■ EXERCISE AIM ■
Your copy should begin with the line containing "962x399 pixels. How", end with the line containing "The width and", match the listing below exactly, and contain no pictures.

'''

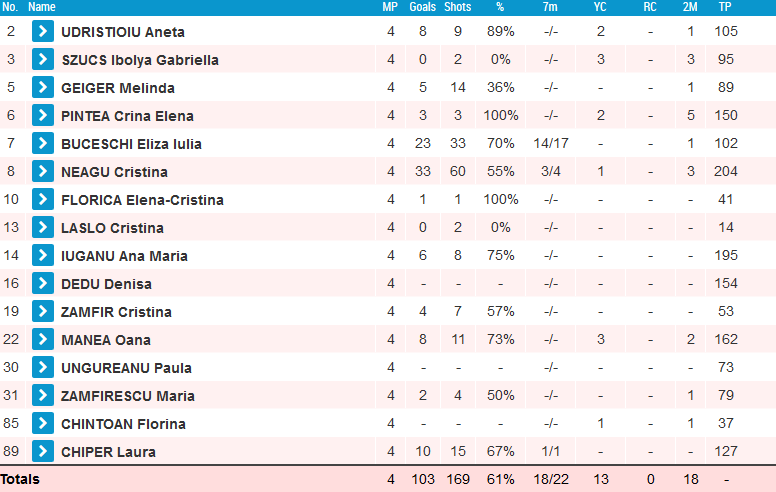Viewport: 776px width, 492px height.
Task: Sort by the Shots column header
Action: [x=458, y=7]
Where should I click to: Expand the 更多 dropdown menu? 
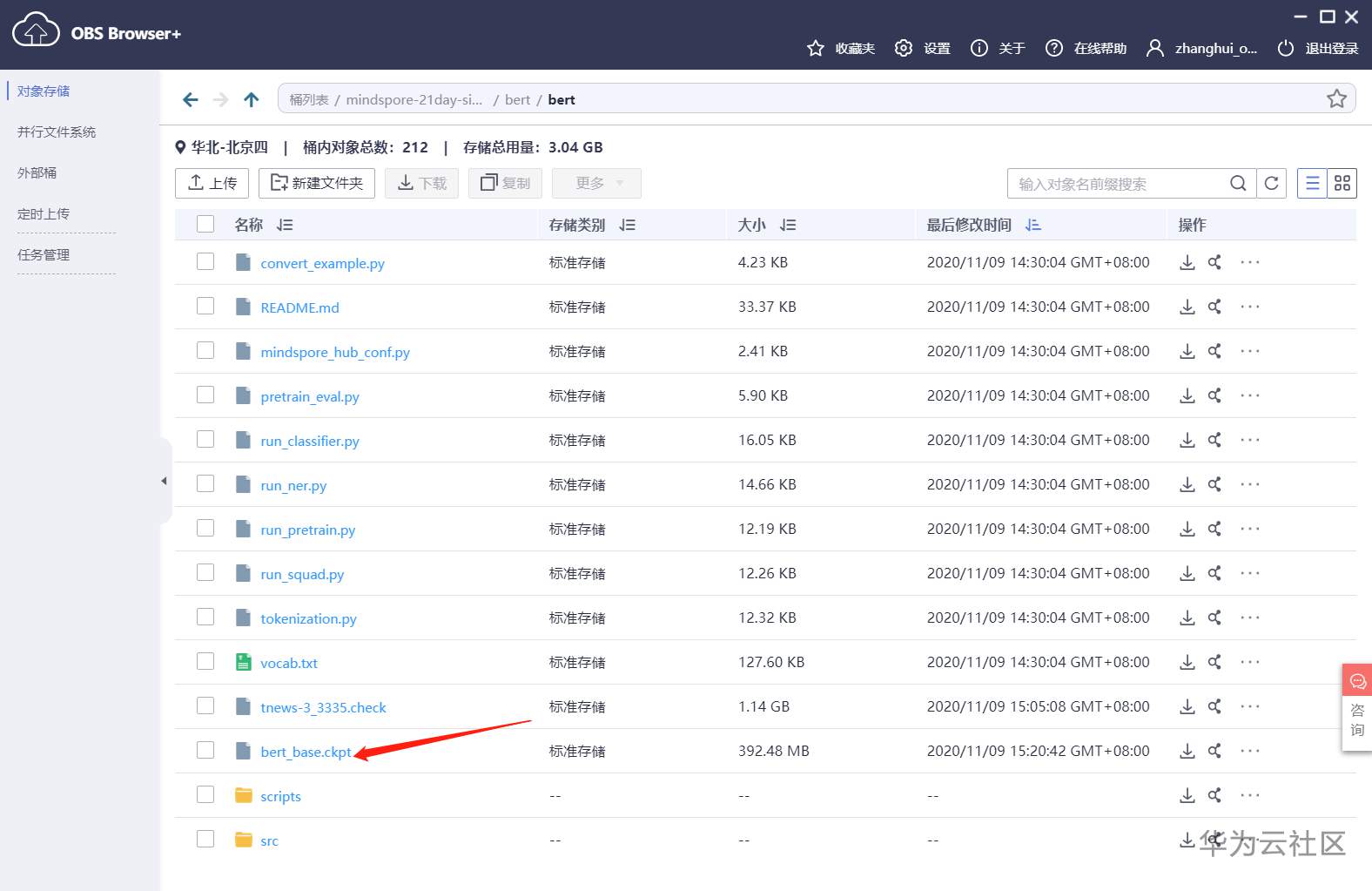(597, 183)
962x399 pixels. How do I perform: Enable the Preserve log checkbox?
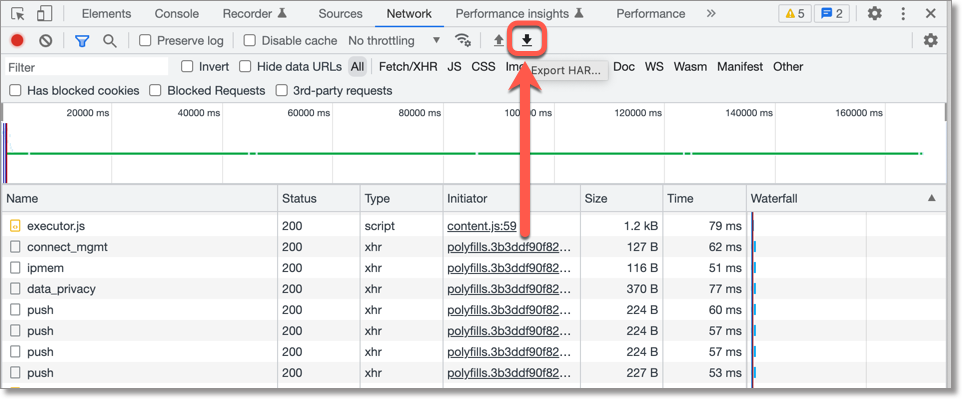click(x=145, y=41)
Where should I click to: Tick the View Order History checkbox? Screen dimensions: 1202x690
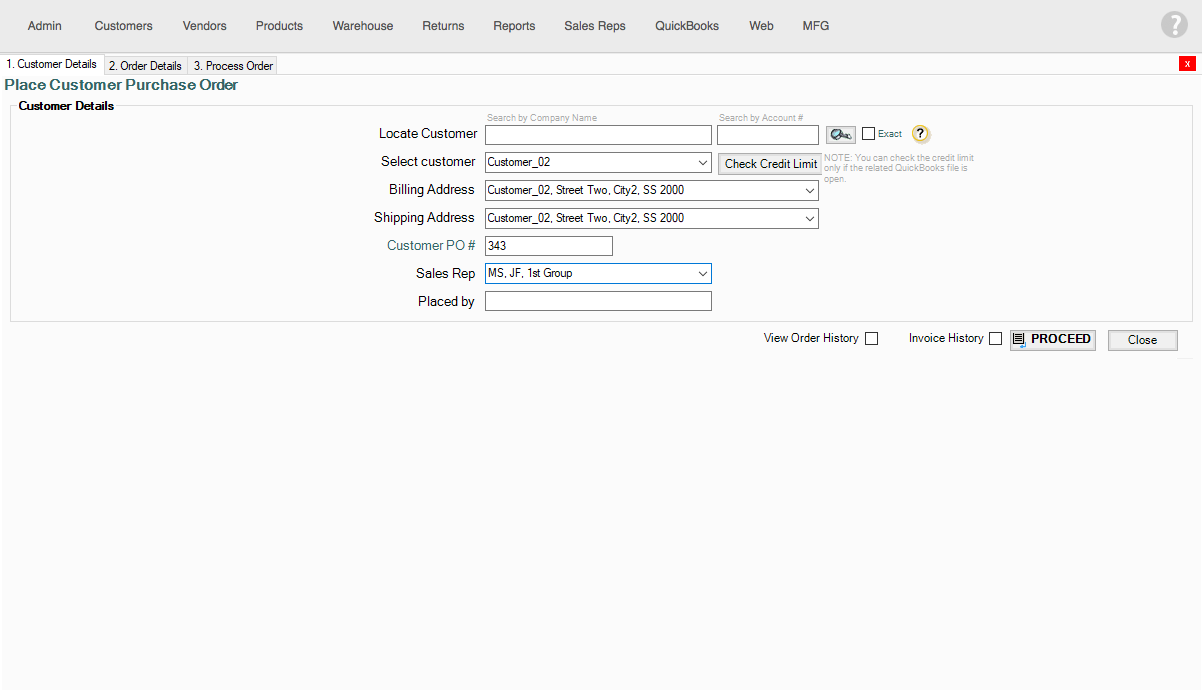click(x=871, y=339)
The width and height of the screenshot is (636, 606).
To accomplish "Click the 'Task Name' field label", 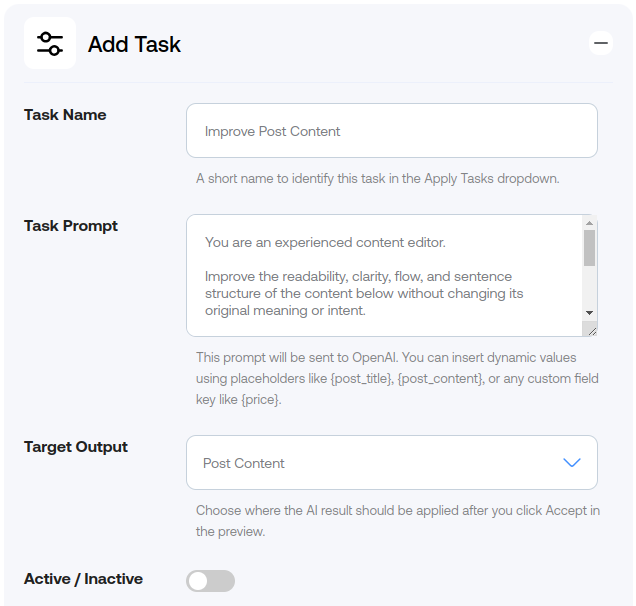I will (x=65, y=115).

'''

■ WRITTEN SOLUTION ■
962x399 pixels. How do I perform: Enable the Preserve log checkbox?
click(x=145, y=41)
Where should I click to: Tick the View Order History checkbox? Screen dimensions: 1202x690
click(x=871, y=339)
The width and height of the screenshot is (636, 606).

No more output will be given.